The car carrying Japan’s ambassador to China was targeted in Beijing today by a man who ripped off the vehicle’s national flag, prompting a protest by Tokyo, Japanese officials said.
The incident followed widespread anti-Japan demonstrations in China over a disputed East China Sea island chain known in China as Diaoyu and in Japan as Senkaku.
The ambassador, Uichiro Niwa, was in the vehicle at the time but was not hurt in the incident, said a Japanese foreign ministry official in Tokyo.
An official at the Japanese embassy said the Japanese flag, which identifies the ambassador’s car, was taken away by the man but the vehicle was not damaged in the afternoon incident.
“At least two cars let the ambassador’s car stop on the road and a Chinese man took the national flag,” he said.
Chinese authorities later said they were “seriously investigating” the incident, the official Xinhua news agency reported.
The agency quoted the Foreign Ministry as saying the Chinese government always conscientiously fulfils the Vienna Convention on Diplomatic Relations to protect the safety of foreign embassies and personnel.
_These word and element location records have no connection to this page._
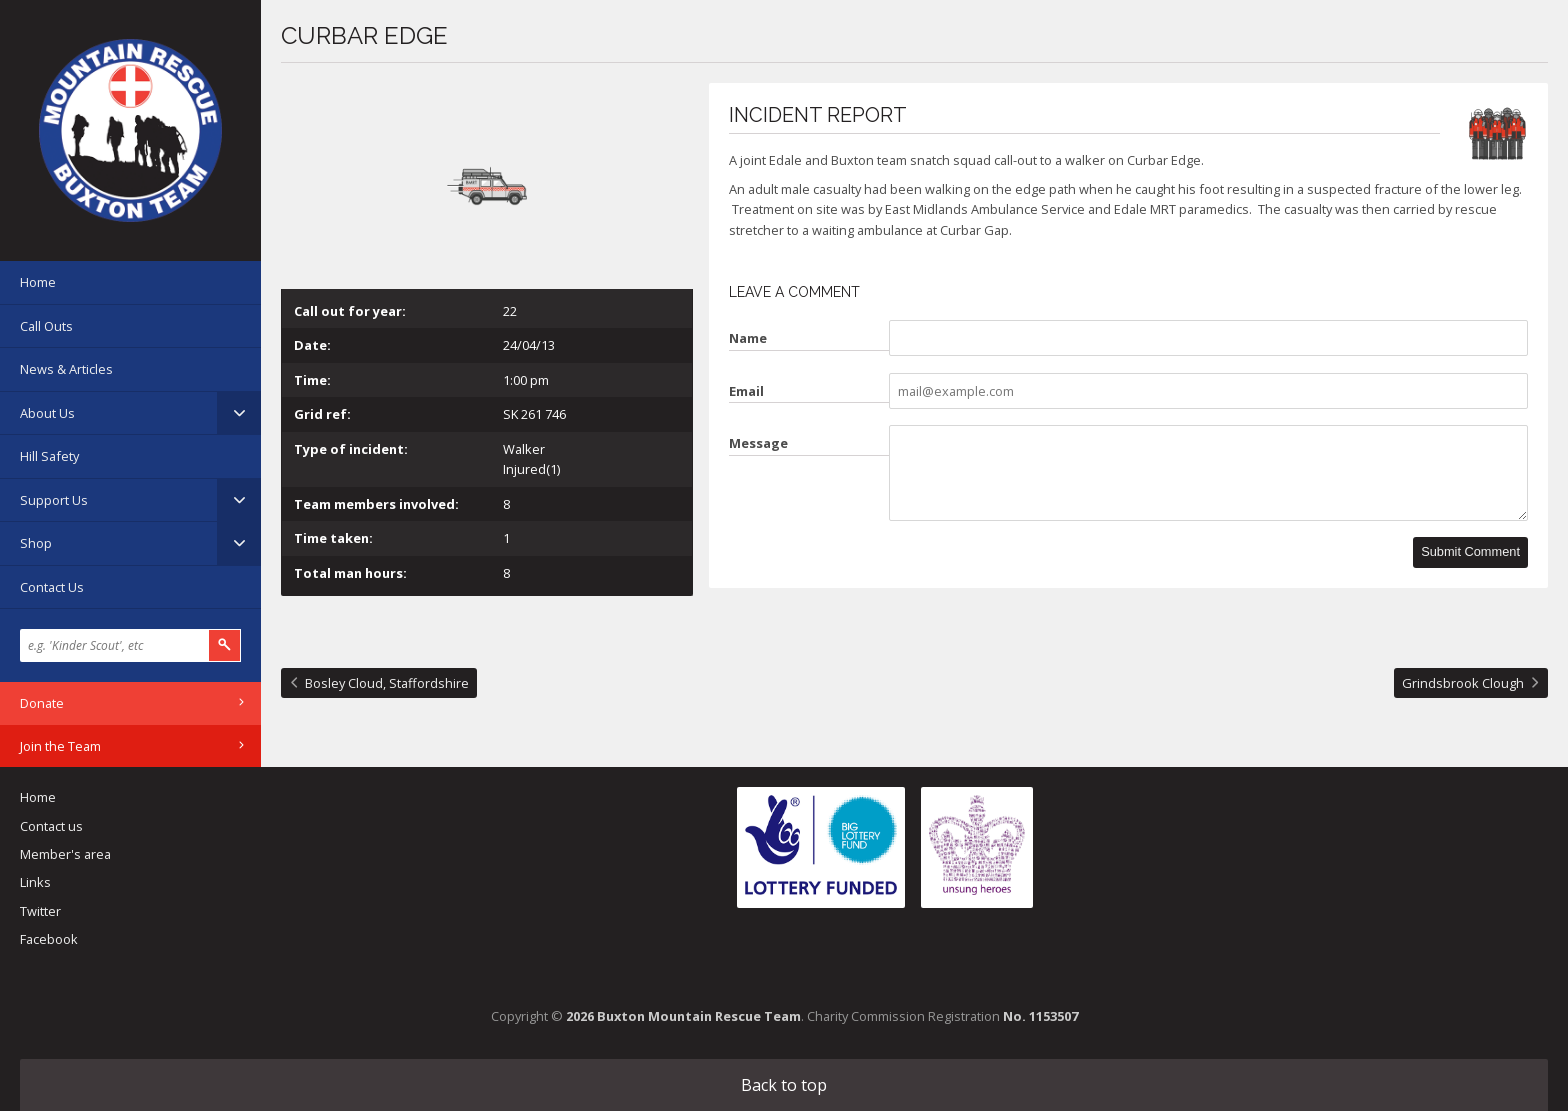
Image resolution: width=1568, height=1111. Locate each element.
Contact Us (52, 587)
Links (35, 882)
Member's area (65, 854)
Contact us (51, 826)
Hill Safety (49, 456)
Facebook (49, 939)
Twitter (40, 911)
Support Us (54, 500)
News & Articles (66, 369)
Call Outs (46, 326)
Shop (36, 543)
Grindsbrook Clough (1463, 683)
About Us (47, 413)
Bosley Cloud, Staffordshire (387, 683)
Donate (42, 703)
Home (38, 282)
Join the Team (60, 746)
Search (225, 645)
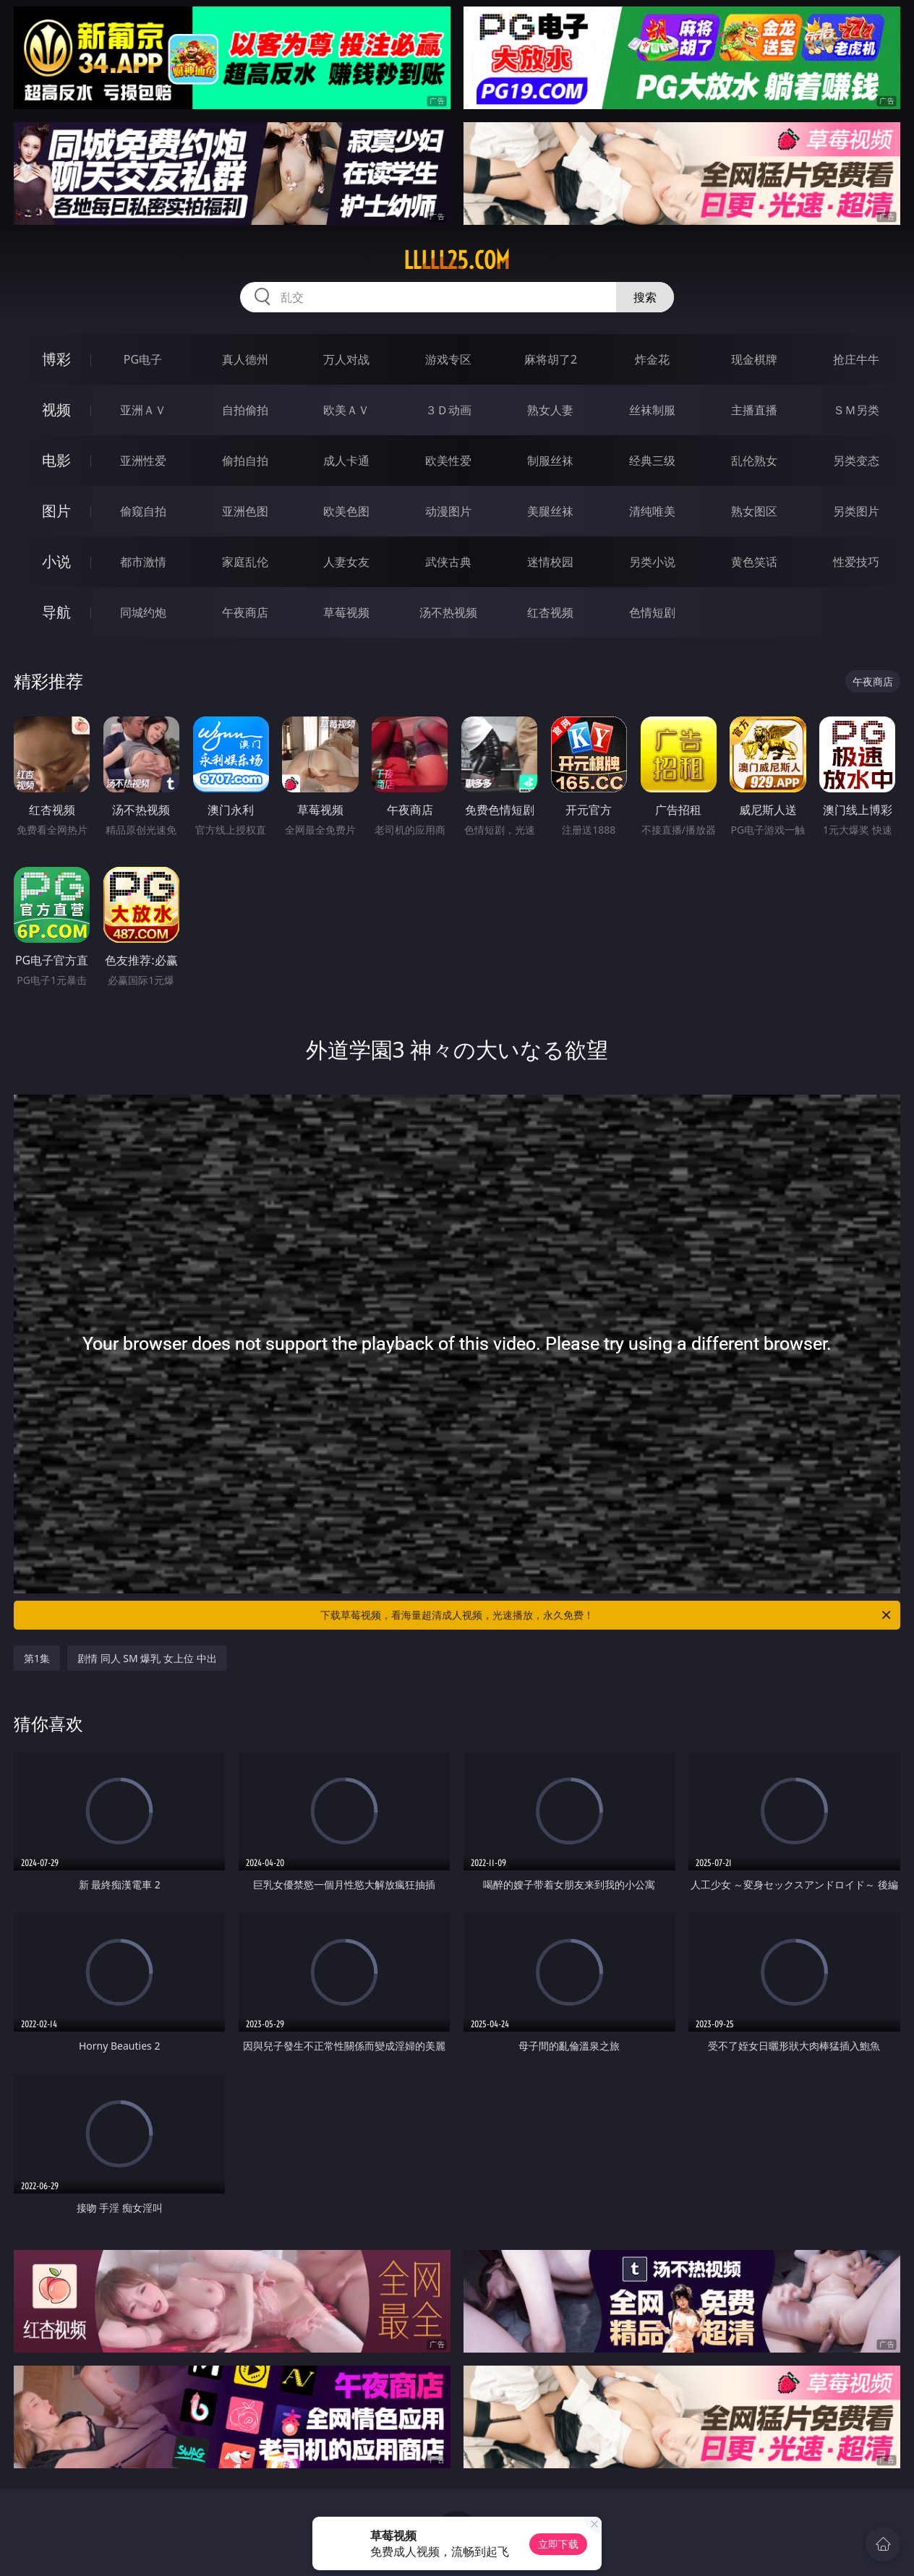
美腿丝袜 (550, 511)
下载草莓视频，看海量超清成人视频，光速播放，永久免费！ (606, 1615)
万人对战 (346, 359)
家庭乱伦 (245, 562)
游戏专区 (448, 359)
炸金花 (652, 359)
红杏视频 (550, 612)
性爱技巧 (856, 562)
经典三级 (652, 460)
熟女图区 (754, 511)
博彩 (56, 359)
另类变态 (856, 460)
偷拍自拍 (245, 460)
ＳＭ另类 (856, 410)
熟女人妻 (550, 410)
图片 (56, 511)
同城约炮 (143, 612)
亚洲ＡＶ (143, 410)
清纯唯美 (652, 511)
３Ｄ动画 (448, 410)
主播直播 (754, 410)
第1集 (37, 1658)
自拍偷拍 (245, 410)
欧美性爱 (448, 460)
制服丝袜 (550, 460)
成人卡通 (346, 460)
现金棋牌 (754, 359)
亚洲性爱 (143, 460)
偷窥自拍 (143, 511)
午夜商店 (245, 612)
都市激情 (143, 562)
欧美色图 (346, 511)
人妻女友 (346, 562)
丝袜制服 (652, 410)
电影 (56, 460)
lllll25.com (456, 260)
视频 (56, 409)
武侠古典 (448, 562)
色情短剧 (652, 612)
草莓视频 (346, 612)
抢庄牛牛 (856, 359)
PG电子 (143, 359)
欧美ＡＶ (346, 410)
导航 (56, 612)
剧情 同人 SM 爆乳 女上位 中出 (147, 1658)
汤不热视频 (448, 612)
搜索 (645, 297)
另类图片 (856, 511)
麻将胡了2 (550, 359)
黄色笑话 (754, 562)
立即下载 (558, 2544)
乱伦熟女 (754, 460)
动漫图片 (448, 511)
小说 (56, 561)
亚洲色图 (245, 511)
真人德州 (245, 359)
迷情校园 (550, 562)
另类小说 (652, 562)
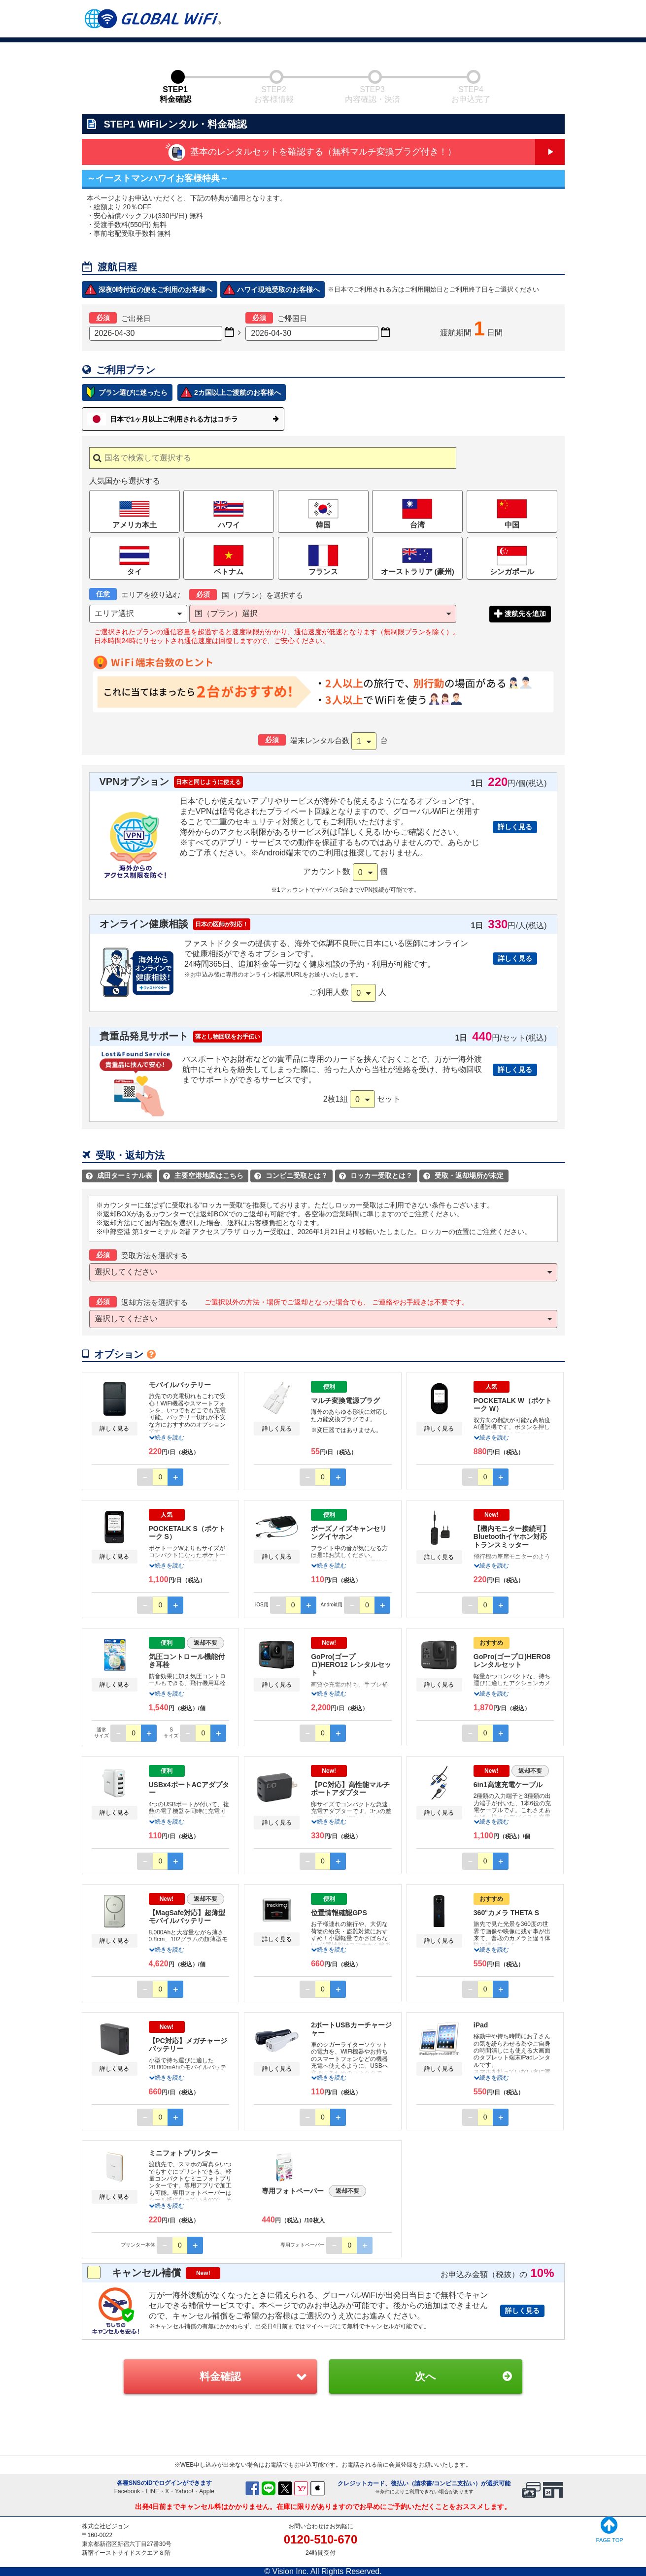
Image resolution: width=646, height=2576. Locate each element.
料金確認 (220, 2376)
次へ (425, 2376)
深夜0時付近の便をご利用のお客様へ (156, 289)
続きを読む (166, 1437)
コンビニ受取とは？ (291, 1175)
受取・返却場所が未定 (463, 1175)
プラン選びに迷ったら (133, 392)
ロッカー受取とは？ (375, 1175)
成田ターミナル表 (119, 1175)
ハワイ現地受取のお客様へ (278, 289)
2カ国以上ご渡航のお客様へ (237, 392)
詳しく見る (515, 827)
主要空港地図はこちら (203, 1175)
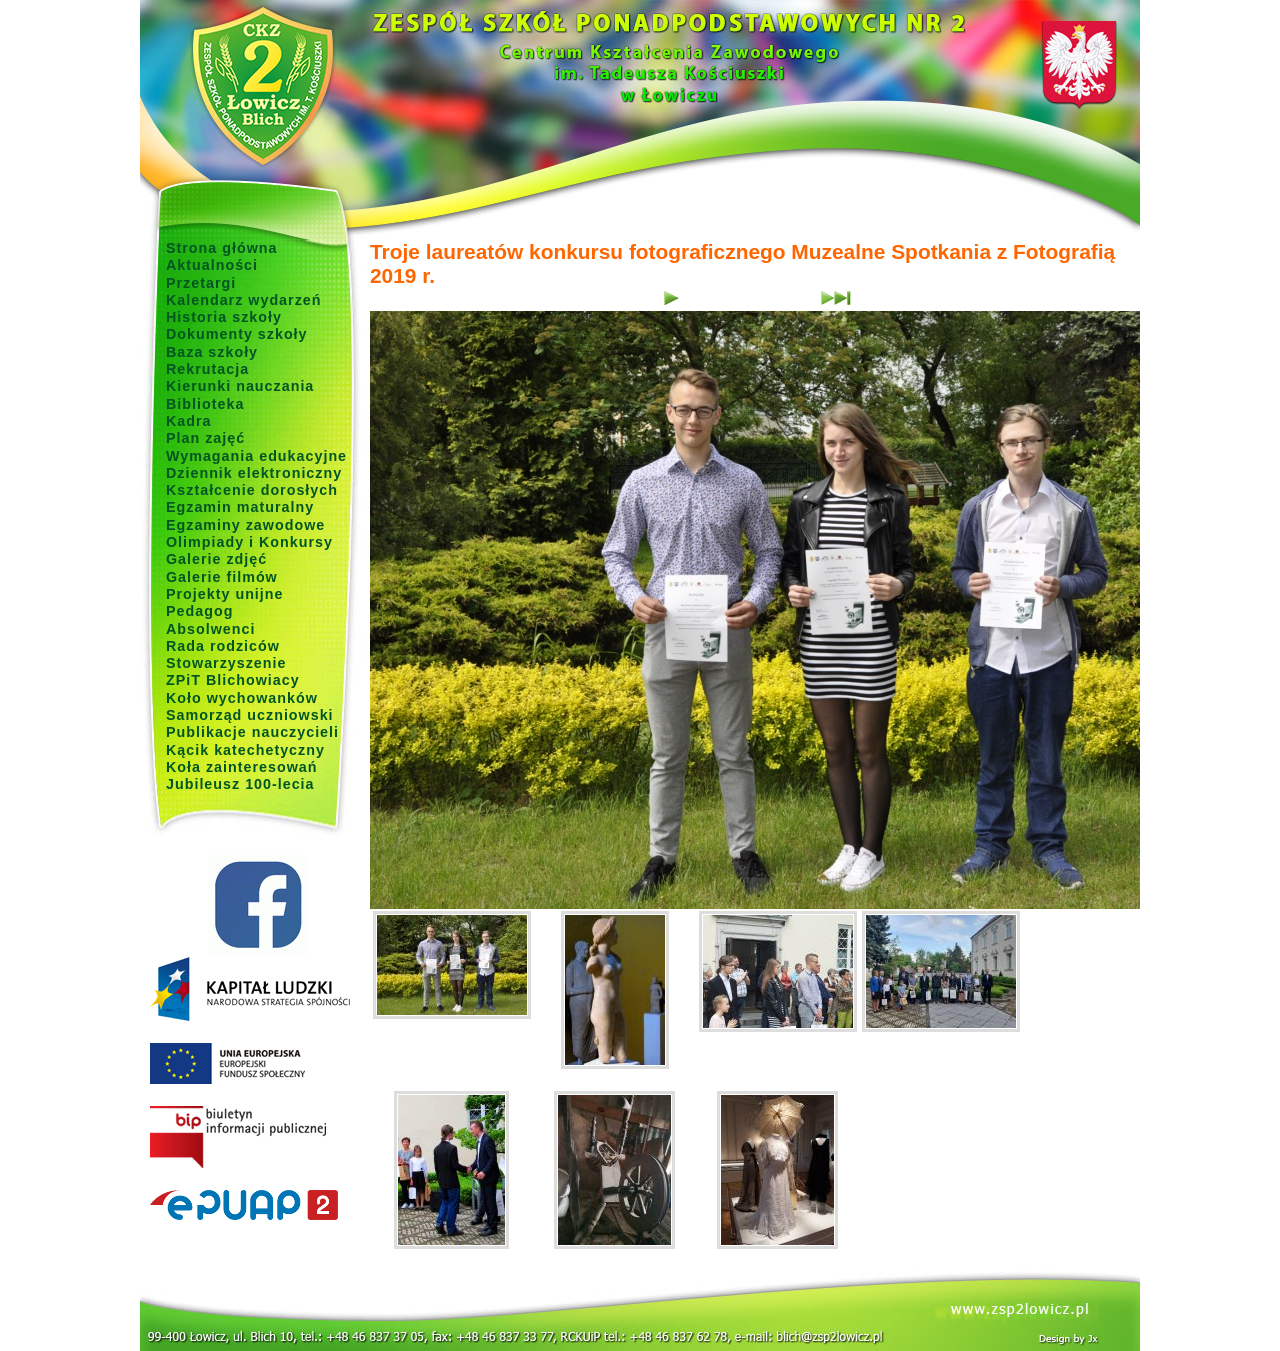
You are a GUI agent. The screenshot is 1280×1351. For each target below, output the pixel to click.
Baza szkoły (212, 352)
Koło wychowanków (242, 698)
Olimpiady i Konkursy (249, 542)
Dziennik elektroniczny (254, 473)
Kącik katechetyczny (245, 750)
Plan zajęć (205, 438)
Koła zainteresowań (242, 767)
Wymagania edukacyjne (256, 456)
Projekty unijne (225, 594)
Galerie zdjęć (216, 559)
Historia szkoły (224, 317)
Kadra (189, 421)
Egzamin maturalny (240, 507)
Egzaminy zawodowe (245, 525)
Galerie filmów (222, 577)
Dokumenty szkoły (237, 334)
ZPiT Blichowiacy (233, 680)
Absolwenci (210, 629)
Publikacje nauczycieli (252, 732)
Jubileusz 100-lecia (240, 784)
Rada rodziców (223, 646)
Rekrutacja (207, 369)
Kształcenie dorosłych (252, 490)
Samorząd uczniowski (250, 715)
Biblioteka (205, 404)
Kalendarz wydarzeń (243, 300)
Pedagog (199, 611)
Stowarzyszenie (226, 663)
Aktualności (212, 265)
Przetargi (201, 283)
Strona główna (222, 248)
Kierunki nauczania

Diplomatic vehicles in China are also identified by special car plates but typically only ambassadors’ vehicles carry national flags.
A Japanese diplomat later registered a protest with the Chinese foreign ministry in a meeting, demanding an investigation and prevention of future such incidents, the embassy official said.
No arrests have been made, he said, adding that the embassy has not warned Japanese nationals in China following the incident.
Tensions between Japan and China flared earlier this month after pro-Beijing activists who landed on one of the disputed islands were arrested by Japanese authorities and later deported.
Around a dozen nationalists raised Japanese flags on the island just days later.
Thousands of Chinese citizens in more than 20 cities have protested over the last two weeks, which saw Japanese businesses, restaurants and cars targeted in some cities.